From 2004 to 2012, 34 patients underwent MVR with bioprosthesis in our institution. Patient’s age was 74±4 years old and male/female ratio was 23/11.
We implanted three valves; Epic Supra® (SJM, Minnesota) in 8 (25mm;5, 27mm;3), Mosaic® (Medtronic, Minneapolis) in 15 (25mm;5, 27mm;8, 29mm;2), Carpentier Edwards Perimount® (Edwards, Los Angeles) in 11 patients (25mm;1, 27mm;8, 29mm;2). Sixteen patients (group P) had small indexed effective orifice area (EOAI ≤1.2 cm2/m2), and the remaining 18 patients (group N) had acceptable EOAI. We compared operative results and hemodynamic parameters recorded by echocardiography between both groups. We also evaluated correlation between predicted EOAI and hemodynamic parameters after MVR.
Hospital mortality was 0% in both groups. Hospital stay was 26.5±15.6 days in group P and 34.2±20.7 in group N (p:NS). There was no difference between both groups in postoperative EF (p=0.92), max PG (p=0.38), mean PG (p=0.59), and measured EOAI from pressure half time (p=0.18). No correlation was found between predicted EOAI and measured EOAI (R2=0.0011), mean PG (R2=0.0000) and max PG (R2=0.0004).
PPM did not affect operative results and postoperative hemodynamics in biopsoethetic MVR. Smaller valve might be alternative when large bioprosthesis is difficult to implant.

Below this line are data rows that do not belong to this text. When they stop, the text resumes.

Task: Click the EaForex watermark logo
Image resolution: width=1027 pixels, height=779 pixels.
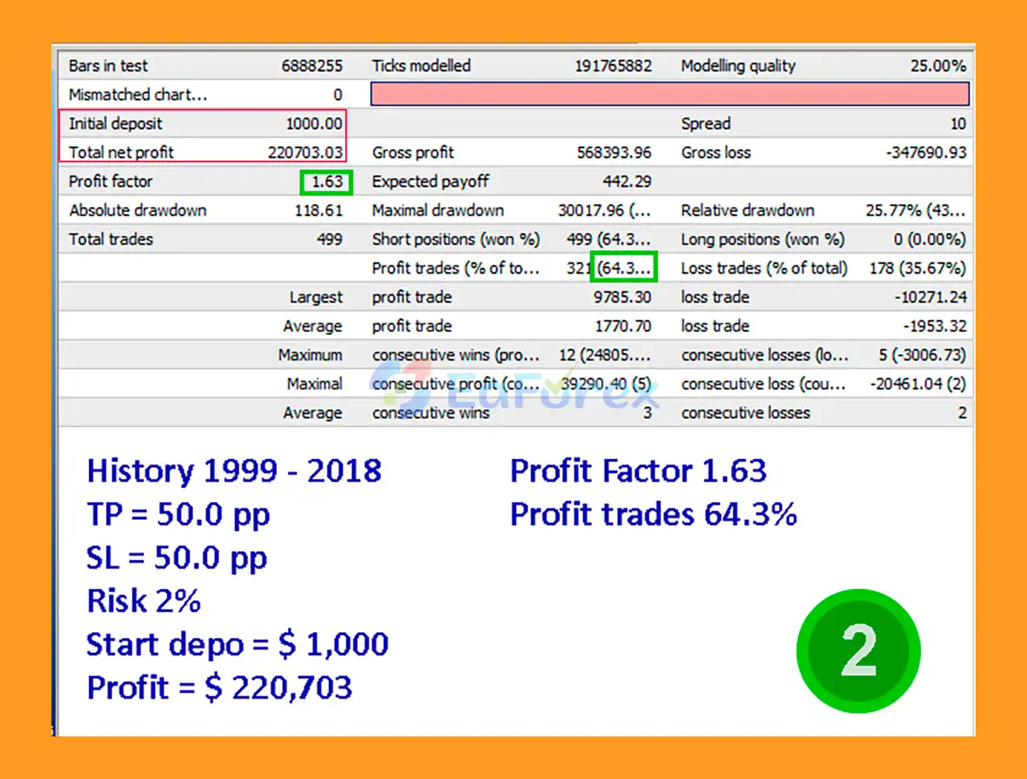Action: pos(514,388)
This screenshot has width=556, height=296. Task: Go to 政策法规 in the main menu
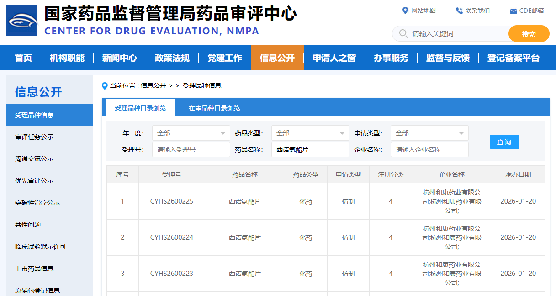point(172,58)
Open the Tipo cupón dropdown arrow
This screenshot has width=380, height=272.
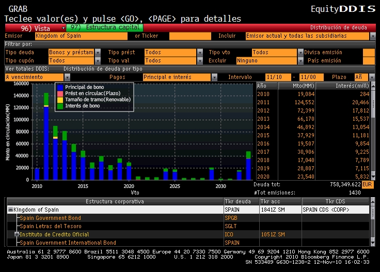(98, 61)
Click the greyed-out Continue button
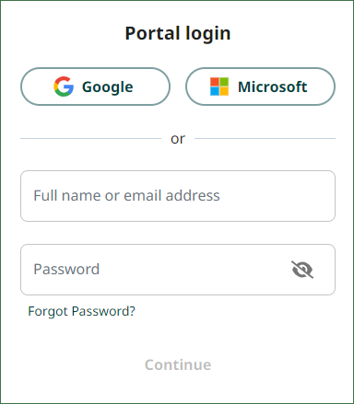 click(x=178, y=364)
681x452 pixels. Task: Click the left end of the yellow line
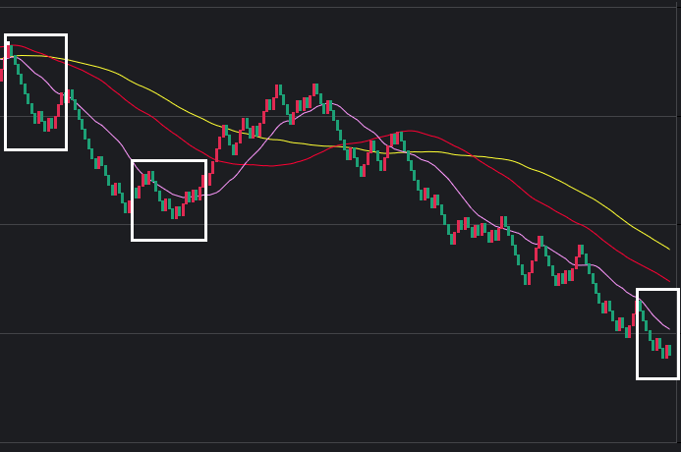point(2,59)
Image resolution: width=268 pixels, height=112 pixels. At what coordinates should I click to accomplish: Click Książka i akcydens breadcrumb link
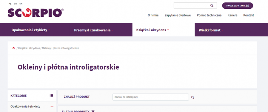click(29, 48)
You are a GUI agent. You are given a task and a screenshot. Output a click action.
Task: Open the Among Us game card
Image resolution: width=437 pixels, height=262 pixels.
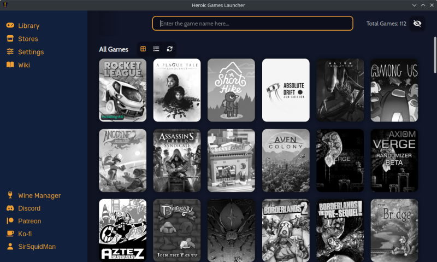click(x=394, y=90)
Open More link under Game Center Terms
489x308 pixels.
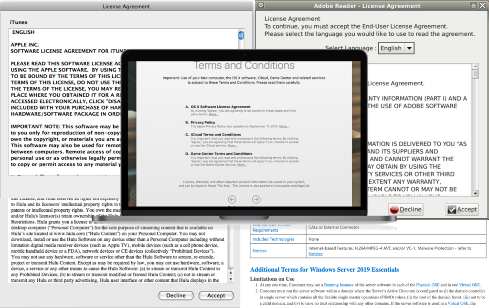click(x=242, y=165)
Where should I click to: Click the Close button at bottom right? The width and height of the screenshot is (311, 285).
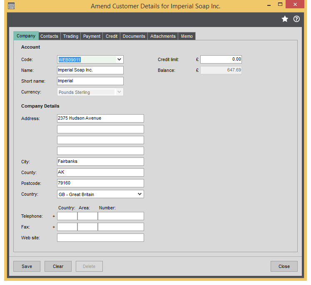(284, 266)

This article is published under license to BioMed Central Ltd. This is an Open Access article distributed under the terms of the Creative Commons Attribution License (http://creativecommons.org/licenses/by/2.0), which permits unrestricted use, distribution, and reproduction in any medium, provided the original work is properly cited.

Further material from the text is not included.